Devil’s Dyke and Poynings

Photograph of Devil’s Dyke by Paul Watson

Photograph of Devil’s Dyke, by the author

Yesterday Kate and I took the 77 bus from Brighton Station up to Devil’s Dyke. This bus only runs on weekends and public holidays and takes about 20 minutes to get out to Devil’s Dyke, stopping right outside the pub of the same name. £5 return fare per person.

Click any of the photos below for larger versions.

Devil’s Dyke

We started our walk from the white chalk bridleway to the south of Devil’s Dyke, and followed it as it curved eastwards. The sky was grey (although it stayed dry all day) and the colours of the South Downs were, on first impressions, the familiar muted grey-greens of early January.

But we started to notice small areas of bright colour — vivid green mosses, silvery lichens, red berries, and yellow gorse flowers — along the sides of the bridleway.

Moss Moss


Lichen Lichen

Lichen Berries and Lichen



The bridleway turns north towards the end of Devil’s Dyke, then runs past a long narrow pool filled with branches (and the occasional tyre).

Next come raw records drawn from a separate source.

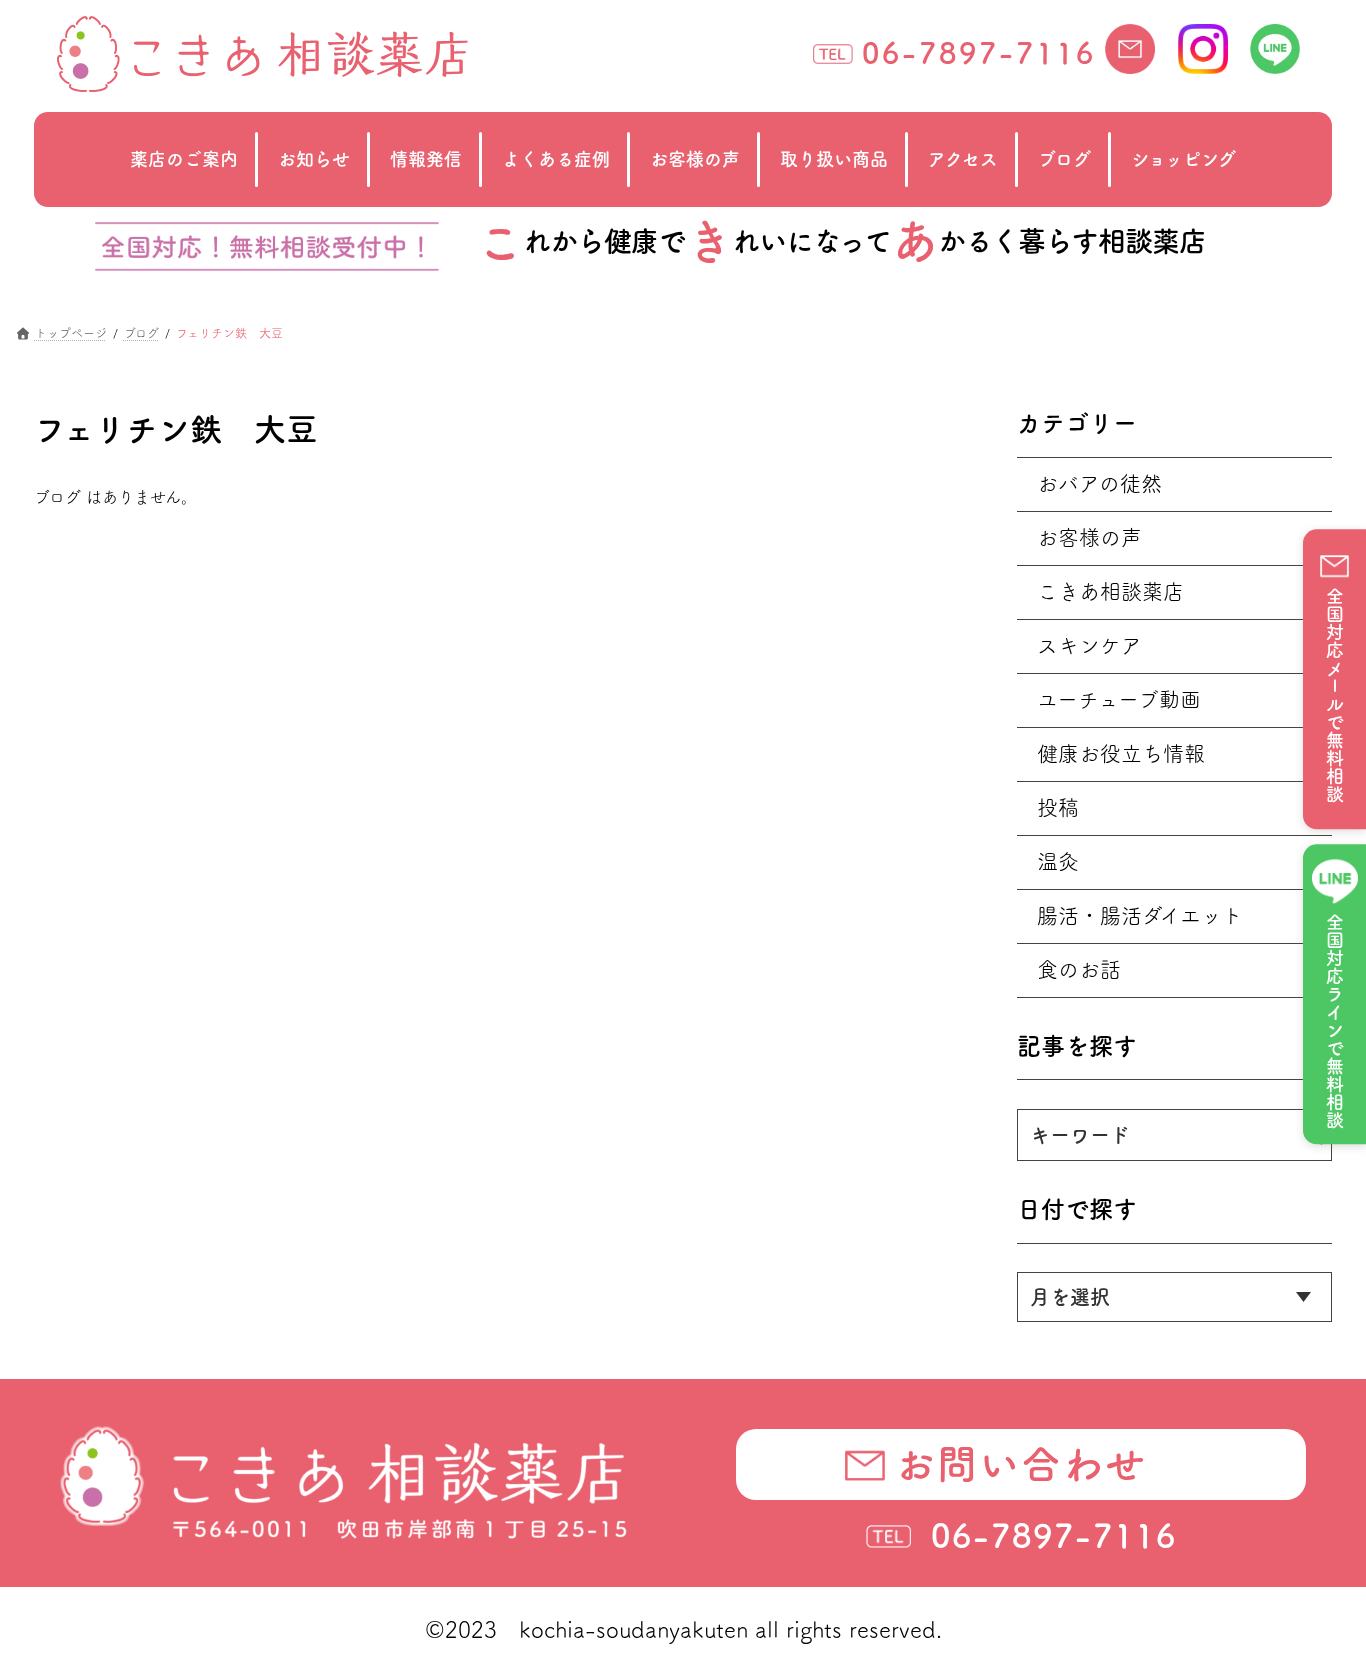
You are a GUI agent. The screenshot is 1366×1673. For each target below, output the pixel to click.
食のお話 (1079, 969)
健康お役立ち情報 (1121, 753)
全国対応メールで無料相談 (1335, 695)
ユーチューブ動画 (1119, 699)
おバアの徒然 (1099, 483)
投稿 (1058, 807)
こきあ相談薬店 (1110, 591)
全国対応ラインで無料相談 (1335, 1021)
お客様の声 (1089, 537)
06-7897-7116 (979, 53)
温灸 (1058, 861)
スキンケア (1089, 645)
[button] (1021, 1464)
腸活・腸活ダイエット (1140, 915)
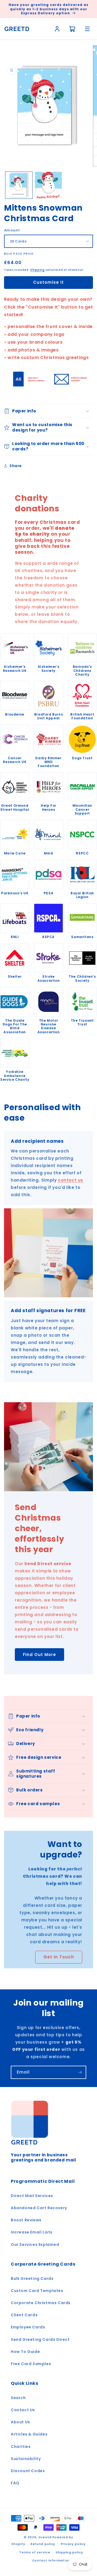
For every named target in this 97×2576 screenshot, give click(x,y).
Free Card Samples (31, 2363)
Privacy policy (73, 2544)
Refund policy (42, 2544)
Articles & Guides (29, 2434)
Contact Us (23, 2410)
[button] (48, 411)
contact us (70, 1180)
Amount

We left the bridleway to follow the footpath that runs along the side of the pool north-west towards Poynings. The footpath beside the final stretch of the pool was heavily-churned, coating our boots with heavy grey clay.

At the end of the pool the footpath heads along the edge of a field and into the village of Poynings, where we stopped for lunch (jackfruit burger and fries for me, beefburger for Kate) and a pint of Harvey’s Old Ale in the Royal Oak pub after a poor attempt to clean the clay off our boots. We arrived around midday, about an hour after starting out from Devil’s Dyke - good timing, as it turned out, since the pub started filling up rapidly by 1pm with people looking for food.

After lunch we wandered out of Poynings and joined the bridleway that ascends around the northern edge of Devil’s Dyke, heading south-west back to our starting point (about 45 minutes at a slow-medium pace walk).

A forty minute wait until the next bus back meant we were legally obliged to visit the Devil’s Dyke pub for a pint while we waited, half of which was spent queuing at the bar (even at this time of year it was full of families and their dogs ordering lunch, but with only two overworked staff behind the bar).